It’s all about the pull ups…

home_gymI had a revelation about 2 years ago, I have read endless books and articles on training over the years. I really enjoy the technology, theories, equipment and the process of testing it all out on myself. Power meters changed my training for ever, perfect tool for me. If I can measure my fitness, induce new training stress on my body and then measure the improvement, I am the happiest guy around. This is what the power meter did for me. Combo it with an HR, stopwatch and average speed and I am as giddy as a school girl. But, this can also lead to overly complex training programs and lots of confusion and stress.

So this is how it started, two years ago I went big over the off season and logged onto wallmart.com and ordered a bunch of budget workout equipment. I decided that it was time to get busy on my core, this would help my cycling and general health. Additionally I would set up this new gear in my office, with out a heater in the office it gets a bit cold over the winter. Bam! Every time I get cold I bang out a core workout, warms me up and tightens me up all at once. When I do my first windows re-boot of the day, I jump over to the home gym and bust out my core workout, I do the 5 days a week. When Windows does an update and I need a second re-boot, core workout double day!

I bought 3 items:

Roman Chair: I do 15 reps on my back and 15 on each side.
Sit-up Bench (not sure if that is the correct name): I do 50. I got this rig 1/2 off for 30 bucks, I should have spent more as it is a bit cheesy, but it works all the same.
Pull-up Bar: I am up to 12 pull-ups.

This all came out to about 150 bucks shipped.
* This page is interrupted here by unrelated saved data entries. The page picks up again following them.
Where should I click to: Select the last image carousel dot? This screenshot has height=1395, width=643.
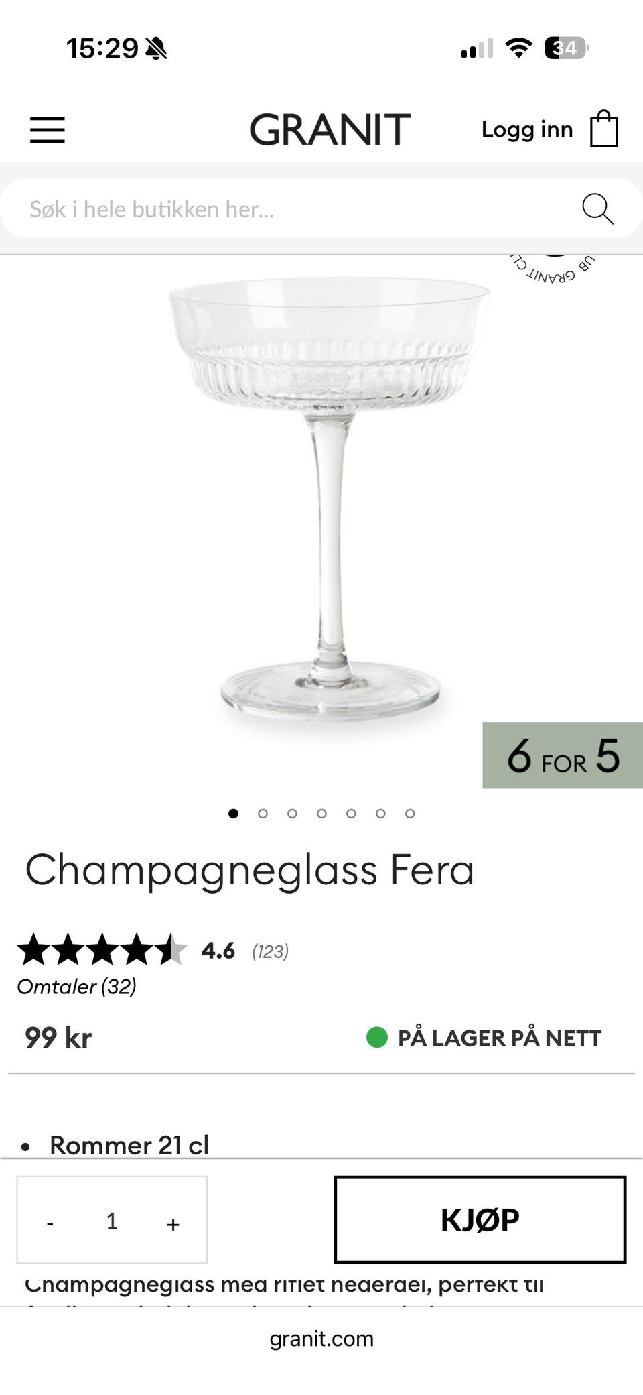(x=410, y=814)
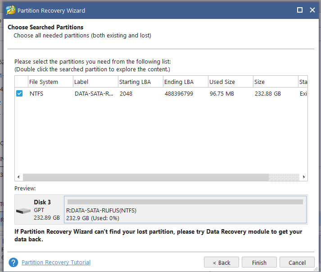321x272 pixels.
Task: Select the DATA-SATA-R... partition row label
Action: [x=94, y=93]
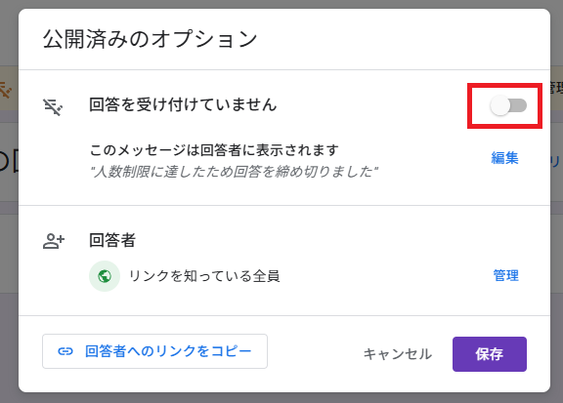Open 管理 to manage respondents

(505, 275)
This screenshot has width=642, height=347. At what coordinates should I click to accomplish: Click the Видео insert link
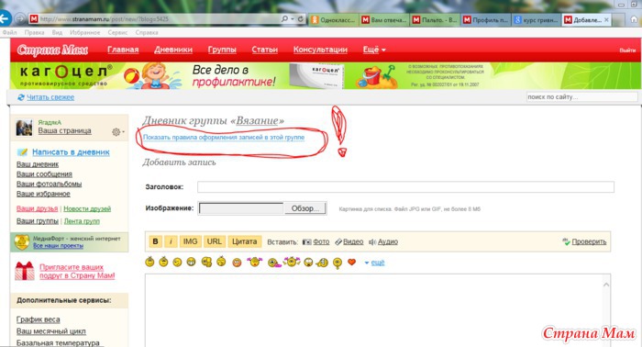353,241
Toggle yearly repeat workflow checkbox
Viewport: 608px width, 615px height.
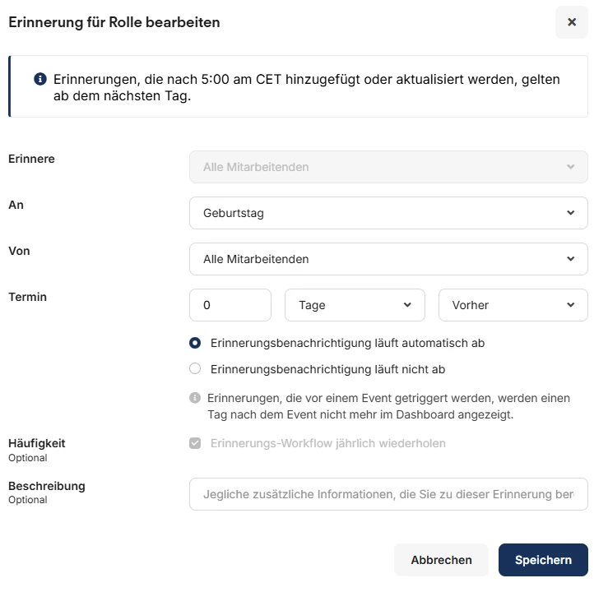click(x=195, y=443)
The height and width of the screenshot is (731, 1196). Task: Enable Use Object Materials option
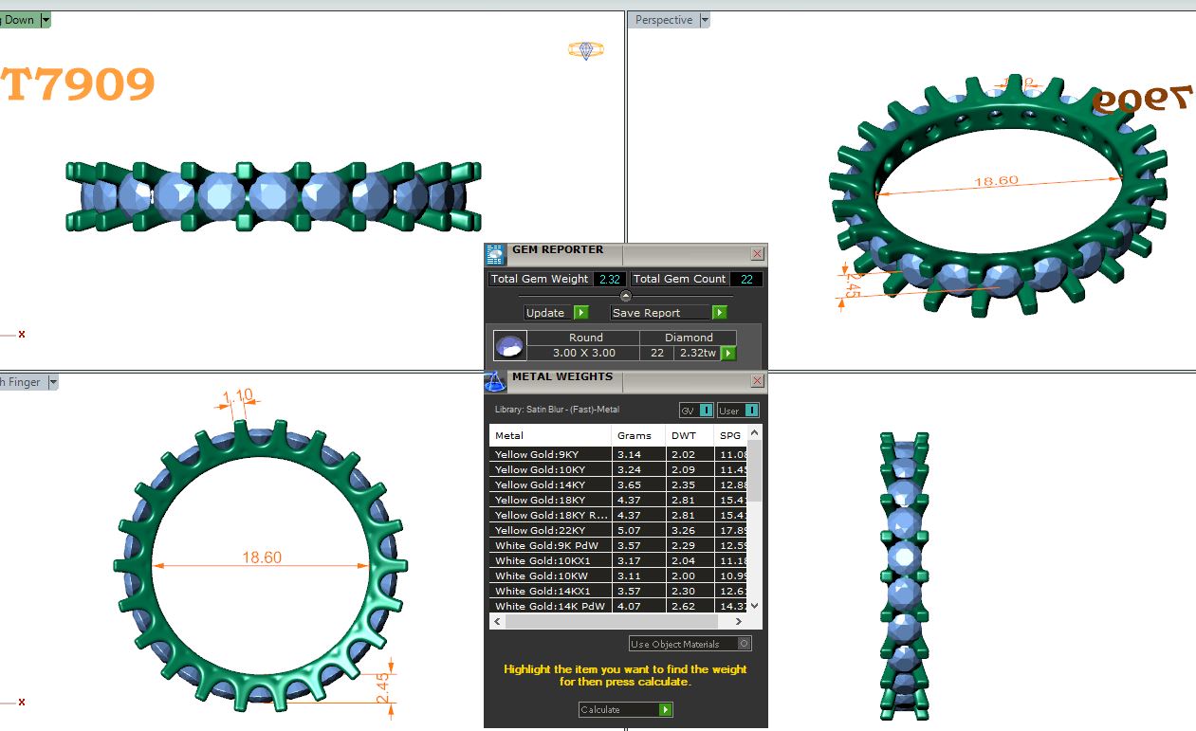745,644
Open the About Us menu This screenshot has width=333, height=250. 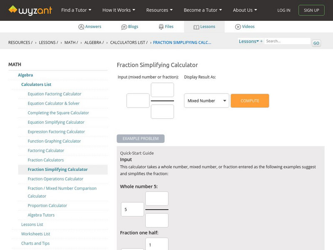[245, 10]
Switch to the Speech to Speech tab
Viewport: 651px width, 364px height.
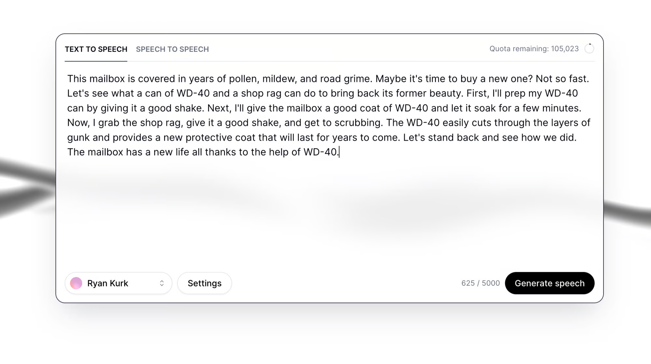[172, 49]
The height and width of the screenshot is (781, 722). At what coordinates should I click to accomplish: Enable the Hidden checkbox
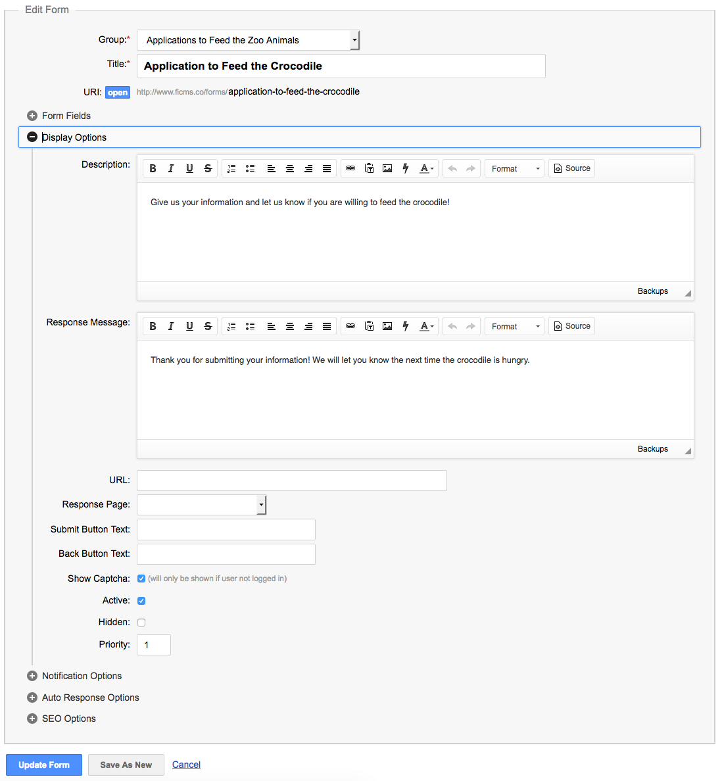(x=141, y=623)
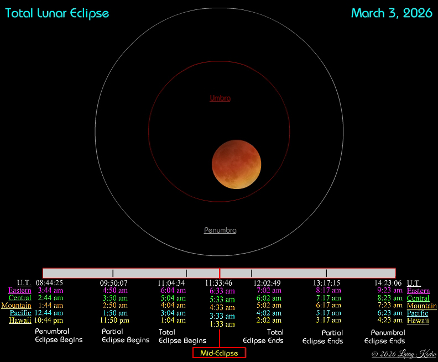Click the first tick mark on timeline bar
This screenshot has width=438, height=362.
[113, 273]
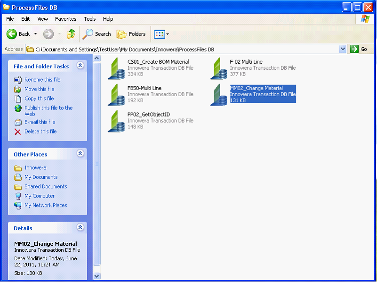The width and height of the screenshot is (377, 282).
Task: Select the FB50-Multi Line file icon
Action: 116,94
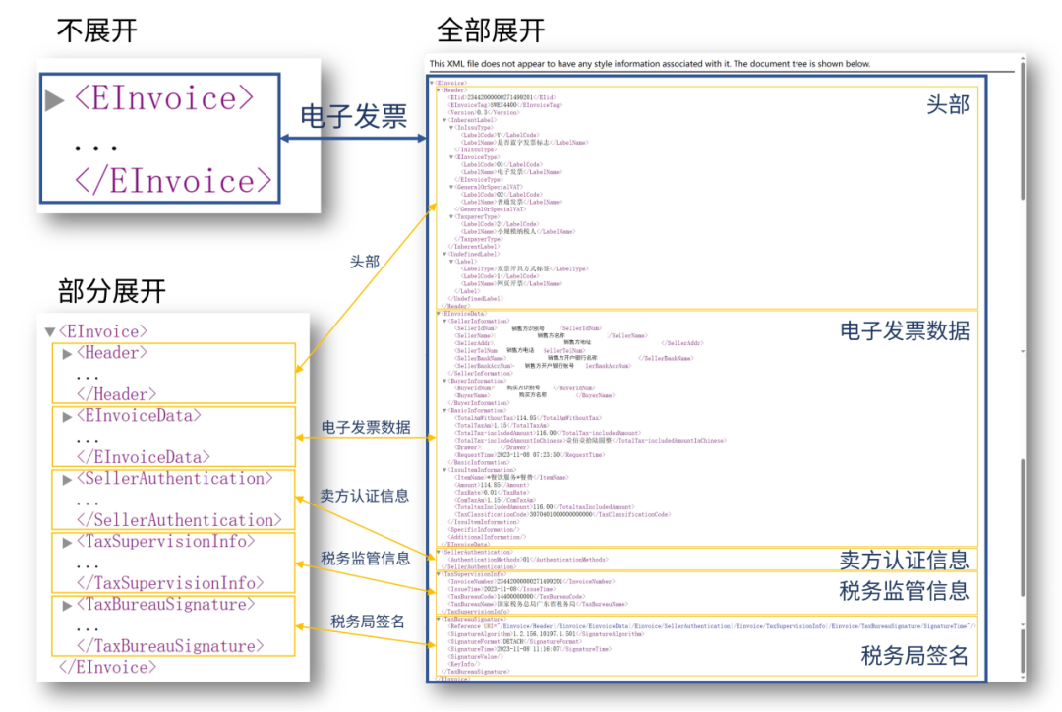Screen dimensions: 1062x712
Task: Collapse the <Header> node in full view
Action: [439, 89]
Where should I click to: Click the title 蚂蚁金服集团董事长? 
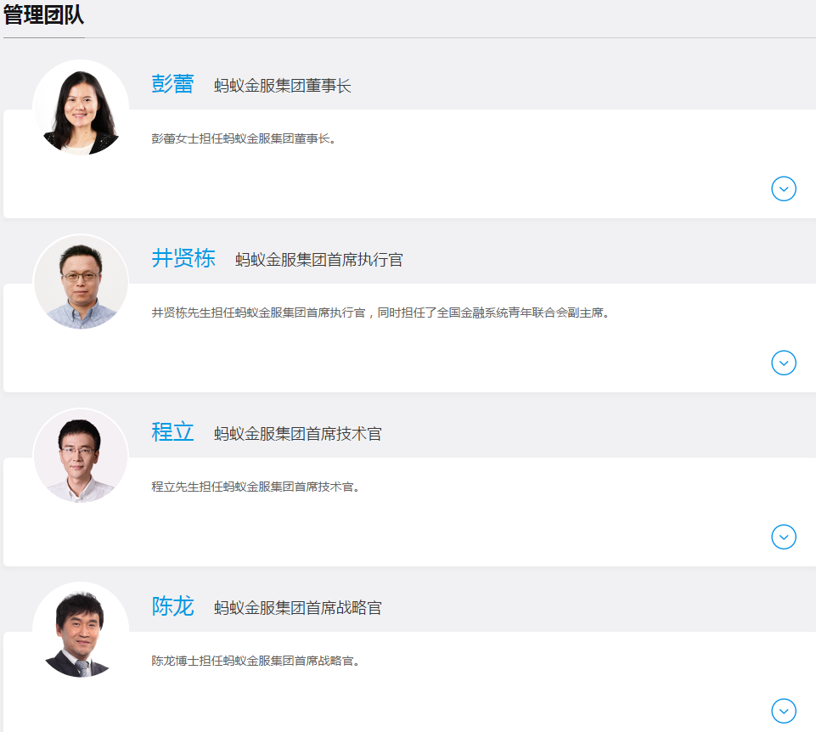click(282, 86)
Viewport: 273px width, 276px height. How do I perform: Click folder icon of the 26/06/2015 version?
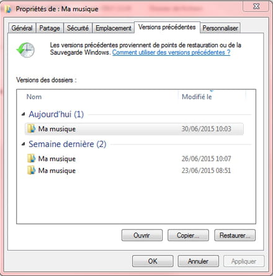click(x=32, y=158)
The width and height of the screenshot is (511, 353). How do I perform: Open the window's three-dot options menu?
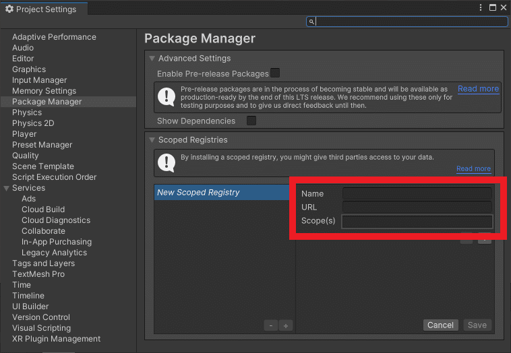[x=481, y=7]
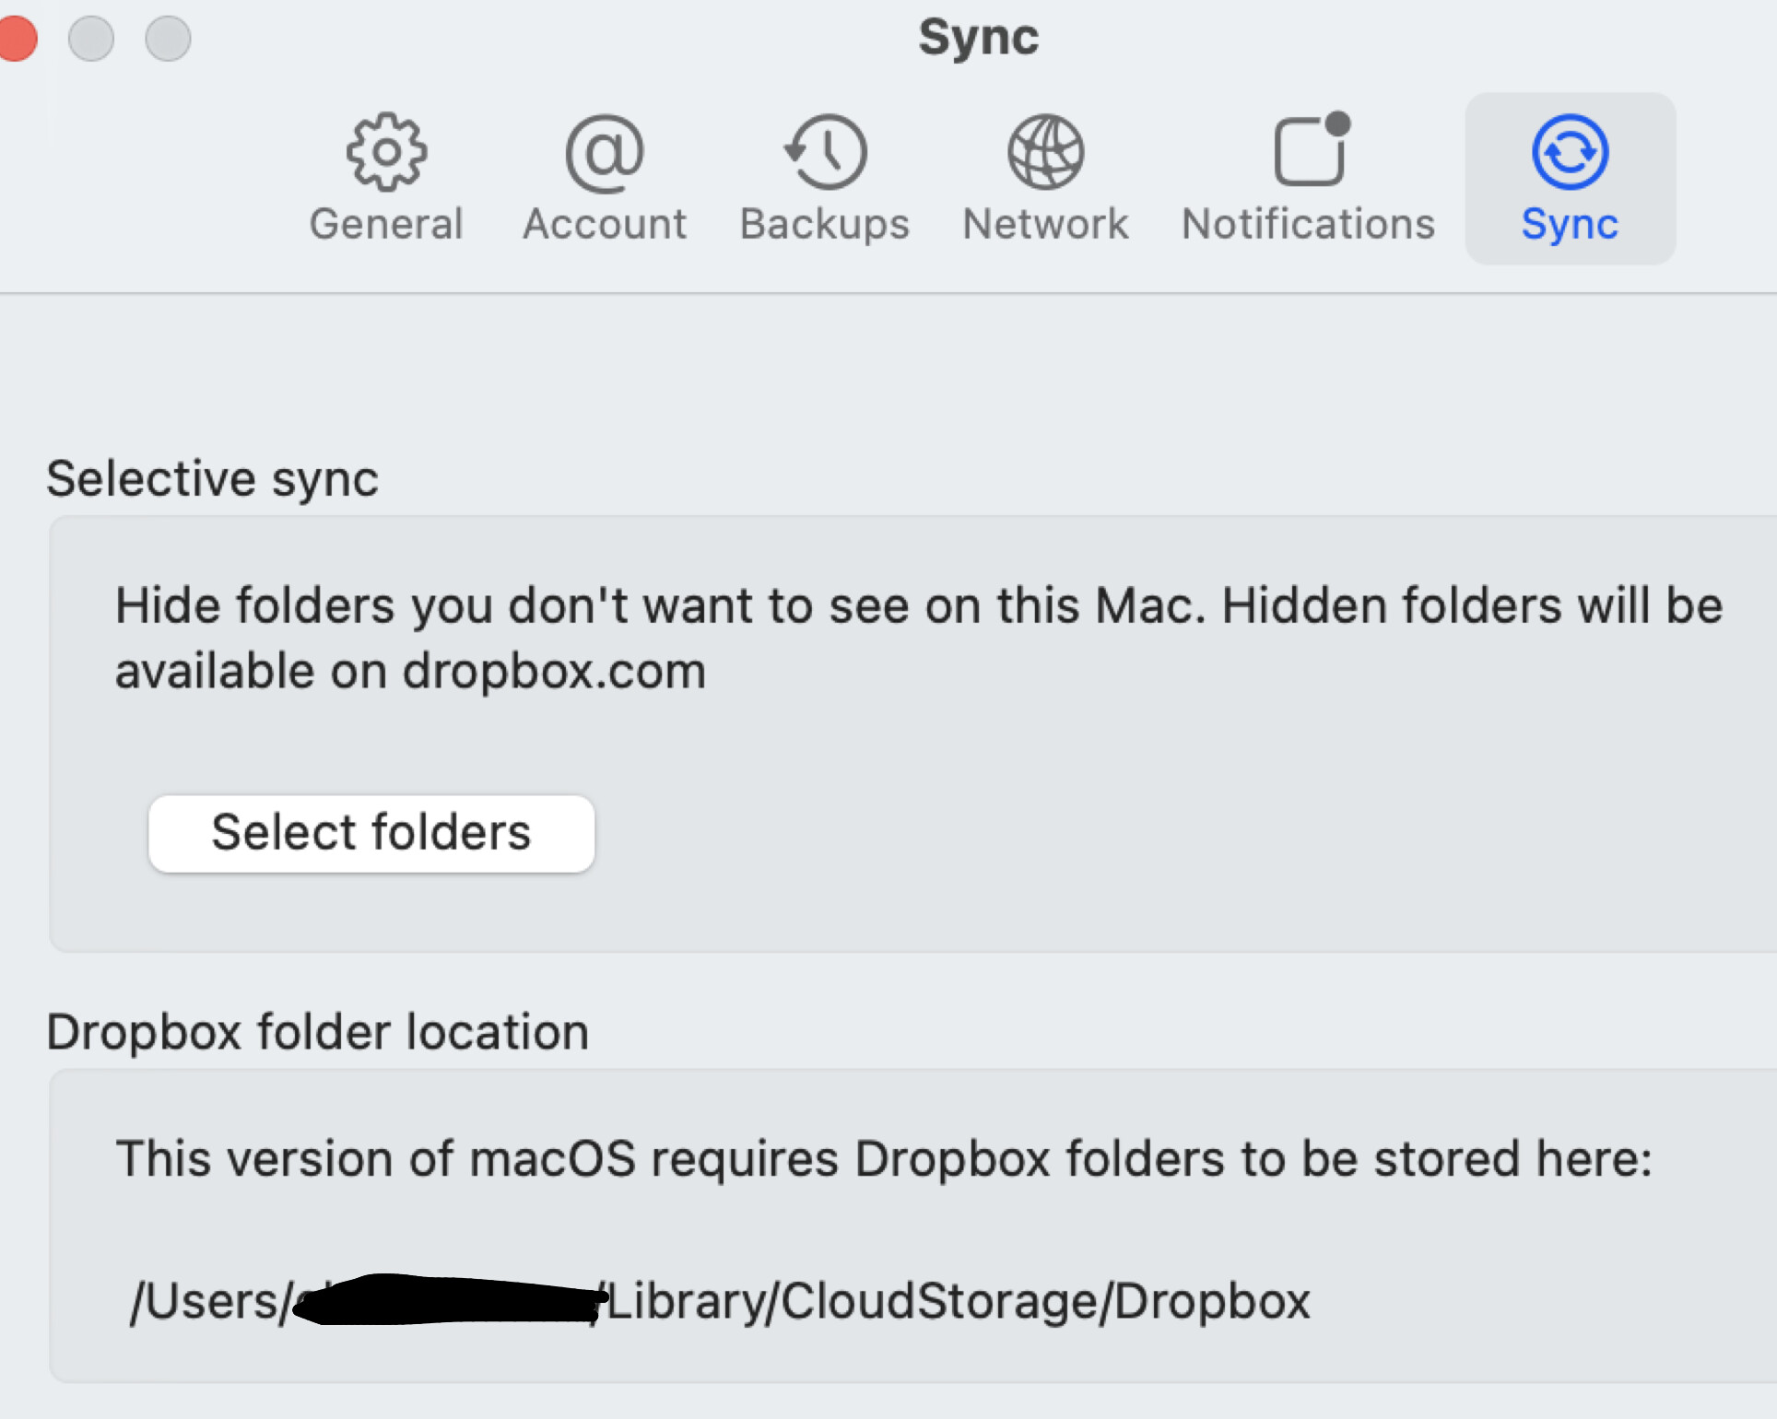
Task: Click the Sync tab label
Action: pos(1571,225)
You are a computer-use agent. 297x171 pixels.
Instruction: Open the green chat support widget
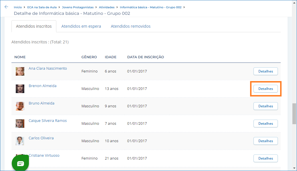tap(20, 163)
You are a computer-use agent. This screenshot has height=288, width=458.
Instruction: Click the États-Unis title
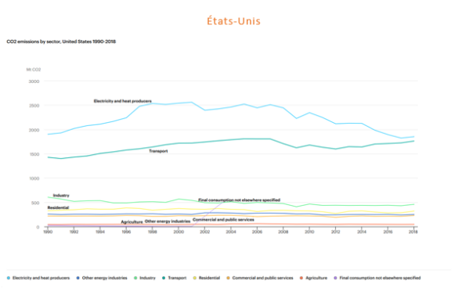(233, 21)
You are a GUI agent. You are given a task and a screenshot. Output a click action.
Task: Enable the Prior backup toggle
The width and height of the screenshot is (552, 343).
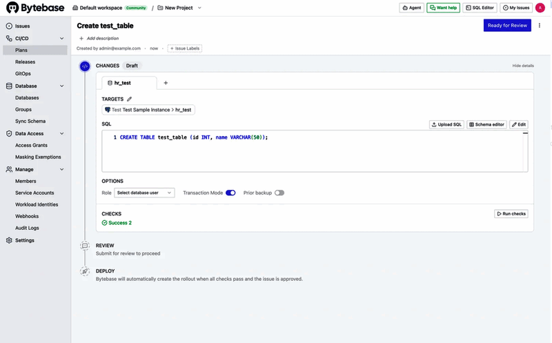279,193
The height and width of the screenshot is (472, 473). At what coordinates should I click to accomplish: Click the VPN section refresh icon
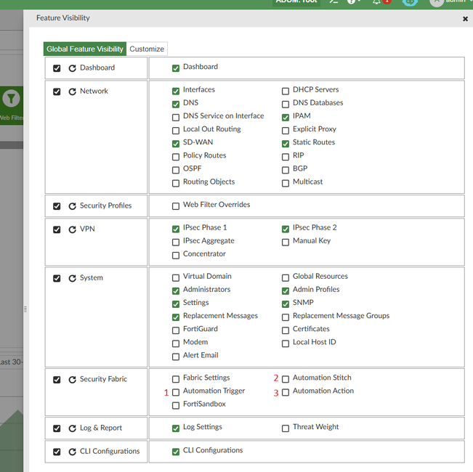(x=72, y=229)
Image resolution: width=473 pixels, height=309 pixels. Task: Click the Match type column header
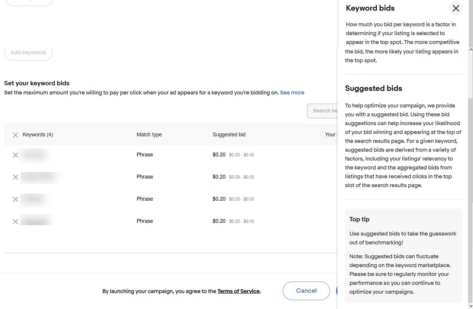pos(149,135)
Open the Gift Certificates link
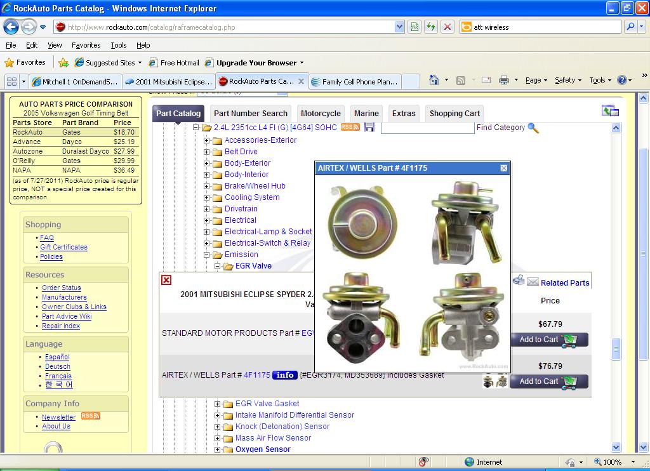This screenshot has width=650, height=471. 63,247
Now for the revelation in training… My first day I was able to do 1 pull up. Then for the next week I did 1 pull up every day, finally after about a week I went for 2. Once I did 2 for the first time I knew I could do 2, so I did 2 every day for about another week. Then guess what? I went for 3 and could do it! So, after that day I did 3 EVERY DAY going forward. Another week or so and I went for 4, sure enough I “locked it in” and was now doing 4 every day. Pretty complicated training program right? My workout takes me exactly 3 minutes, huge time investment. That is less time than it takes me to go to the bathroom.

pullupSo here is the deal, once I could do 4 I would not consider going back to doing 3. I mean once I could do it I was not going back, only going to match what I had already done. And keep matching it EVERY time I did pull ups until I felt I could bang out one more. Once I banged out one more, then I would have that locked in, no looking back. Went the same way with sit-ups, though more in increments of 5.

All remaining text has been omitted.